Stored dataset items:
────────────────

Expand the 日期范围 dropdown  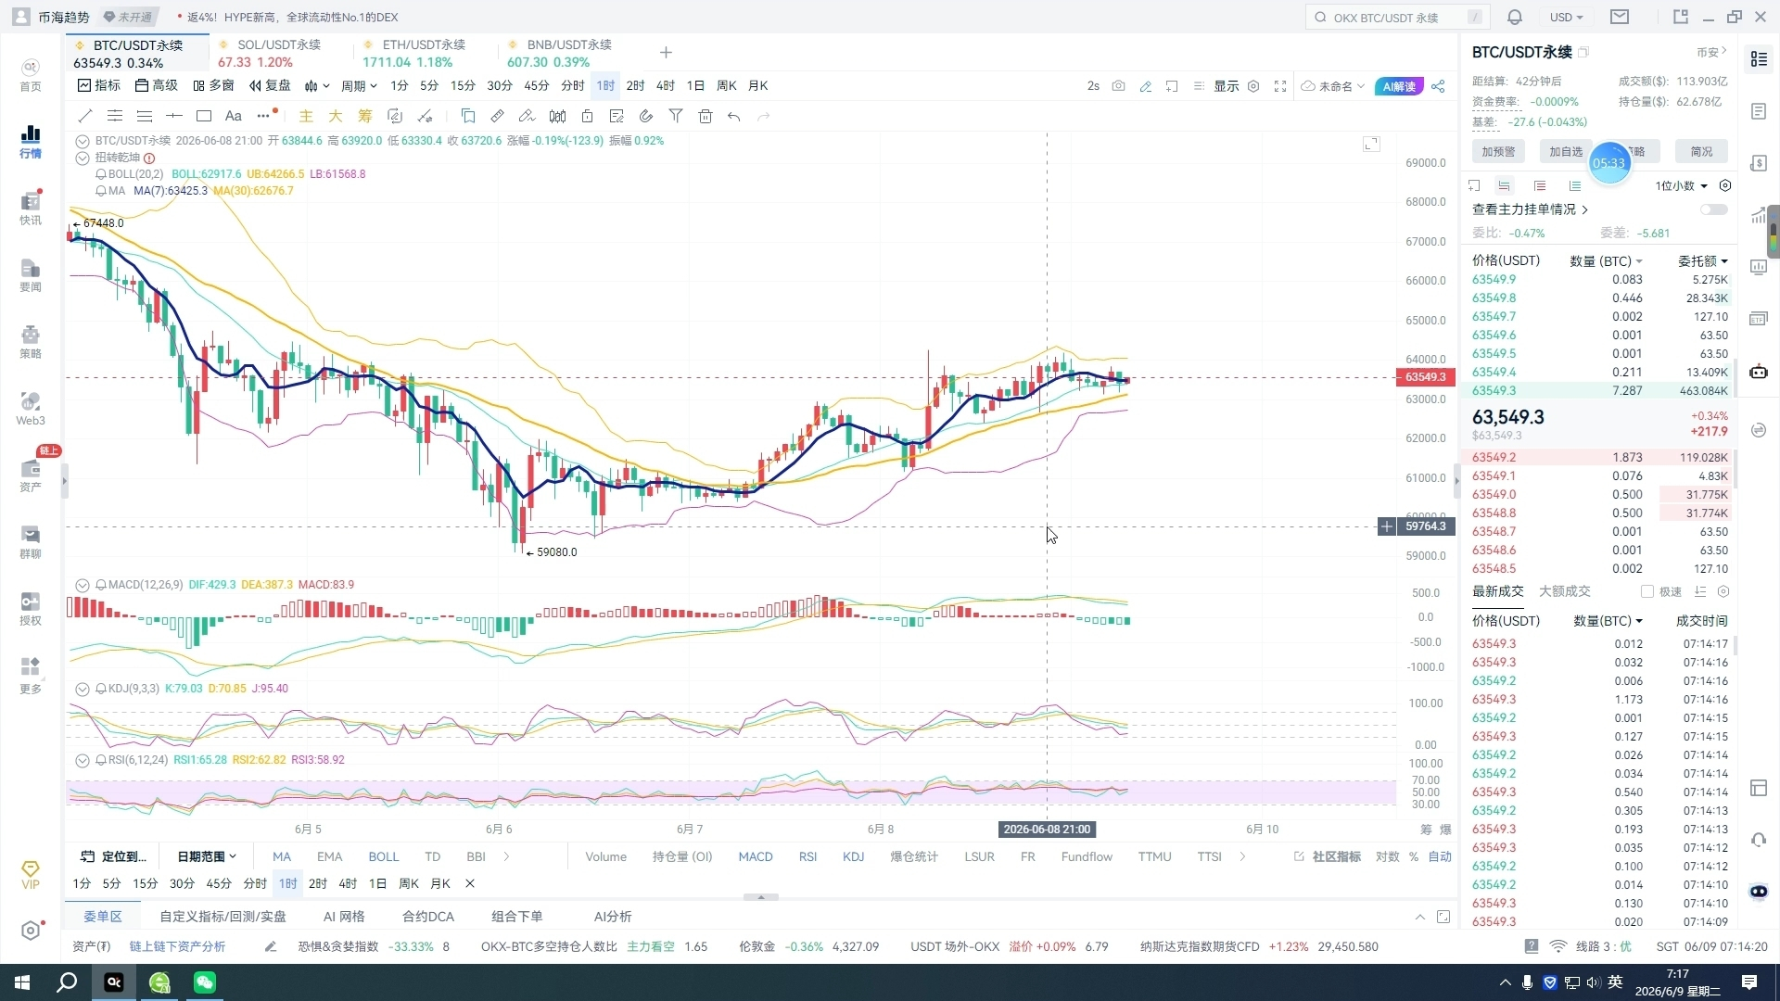(207, 856)
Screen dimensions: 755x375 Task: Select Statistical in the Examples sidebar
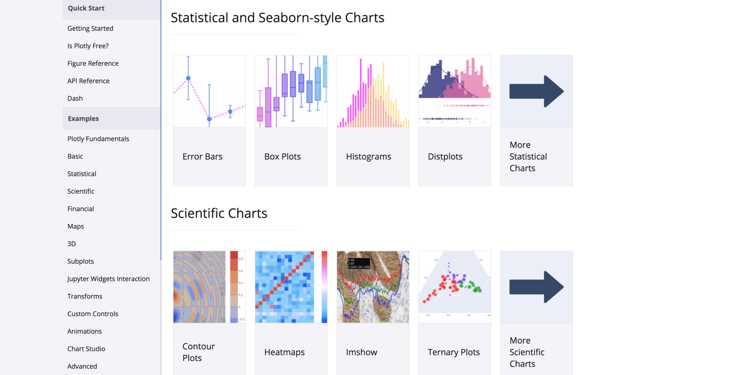(x=82, y=174)
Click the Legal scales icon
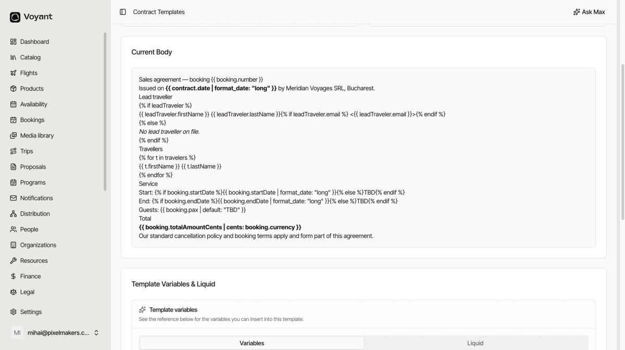625x350 pixels. pyautogui.click(x=14, y=292)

────────────────

What you are asked to do:
Nothing but the lines from the line with "Screen dimensions: 755x375" through the last line of the data above should be printed, exactly as written and without pictures.

Response:
Screen dimensions: 755x375 Task: Select Statistical in the Examples sidebar
(x=82, y=174)
Click the Legal scales icon
625x350 pixels. pyautogui.click(x=14, y=292)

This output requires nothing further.